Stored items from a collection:
┌──

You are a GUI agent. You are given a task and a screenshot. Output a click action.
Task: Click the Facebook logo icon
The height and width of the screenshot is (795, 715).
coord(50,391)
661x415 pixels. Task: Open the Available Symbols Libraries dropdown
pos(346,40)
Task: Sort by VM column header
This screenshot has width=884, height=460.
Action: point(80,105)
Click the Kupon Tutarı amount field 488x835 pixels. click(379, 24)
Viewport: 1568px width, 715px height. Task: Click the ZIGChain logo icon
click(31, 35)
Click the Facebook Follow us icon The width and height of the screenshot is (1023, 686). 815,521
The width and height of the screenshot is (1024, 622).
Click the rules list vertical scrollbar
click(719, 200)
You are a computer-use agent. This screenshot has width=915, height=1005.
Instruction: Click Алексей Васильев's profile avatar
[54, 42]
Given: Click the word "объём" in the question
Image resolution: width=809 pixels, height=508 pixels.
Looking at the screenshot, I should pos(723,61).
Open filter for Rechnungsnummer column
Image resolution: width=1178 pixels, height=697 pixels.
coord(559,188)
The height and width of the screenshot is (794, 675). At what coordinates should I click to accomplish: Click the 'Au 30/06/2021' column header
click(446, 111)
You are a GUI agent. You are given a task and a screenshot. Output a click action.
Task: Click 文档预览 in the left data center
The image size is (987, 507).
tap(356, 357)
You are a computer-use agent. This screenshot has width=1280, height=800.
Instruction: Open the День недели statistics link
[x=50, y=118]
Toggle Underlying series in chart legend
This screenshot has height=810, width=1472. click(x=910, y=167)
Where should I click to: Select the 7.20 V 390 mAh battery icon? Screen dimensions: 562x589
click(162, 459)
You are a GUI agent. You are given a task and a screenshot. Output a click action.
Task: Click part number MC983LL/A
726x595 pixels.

└──

Output each line of the records above exactly.

* _YOUR SOLUTION_
You are a GUI agent. You are given a task and a screenshot. Output a click action.
Task: Click the Facebook logo icon
The height and width of the screenshot is (795, 715).
coord(50,391)
661x415 pixels. Task: Open the Available Symbols Libraries dropdown
pos(346,40)
Task: Sort by VM column header
This screenshot has width=884, height=460.
Action: point(80,105)
Click the Kupon Tutarı amount field 488x835 pixels. click(379, 24)
Viewport: 1568px width, 715px height. Task: Click the ZIGChain logo icon
click(31, 35)
Click the Facebook Follow us icon The width and height of the screenshot is (1023, 686). 815,521
The width and height of the screenshot is (1024, 622).
Click the rules list vertical scrollbar
click(719, 200)
You are a computer-use agent. This screenshot has width=915, height=1005.
Instruction: Click Алексей Васильев's profile avatar
[54, 42]
Given: Click the word "объём" in the question
Image resolution: width=809 pixels, height=508 pixels.
Looking at the screenshot, I should pos(723,61).
Open filter for Rechnungsnummer column
Image resolution: width=1178 pixels, height=697 pixels.
coord(559,188)
The height and width of the screenshot is (794, 675). At what coordinates should I click to accomplish: Click the 'Au 30/06/2021' column header
click(446, 111)
You are a GUI agent. You are given a task and a screenshot. Output a click action.
Task: Click 文档预览 in the left data center
The image size is (987, 507).
tap(356, 357)
You are a computer-use agent. This screenshot has width=1280, height=800.
Instruction: Open the День недели statistics link
[x=50, y=118]
Toggle Underlying series in chart legend
This screenshot has height=810, width=1472. click(x=910, y=167)
Where should I click to: Select the 7.20 V 390 mAh battery icon? Screen dimensions: 562x589
click(162, 459)
You are a GUI agent. You are given a task and a screenshot. Output a click action.
Task: Click part number MC983LL/A
726x595 pixels.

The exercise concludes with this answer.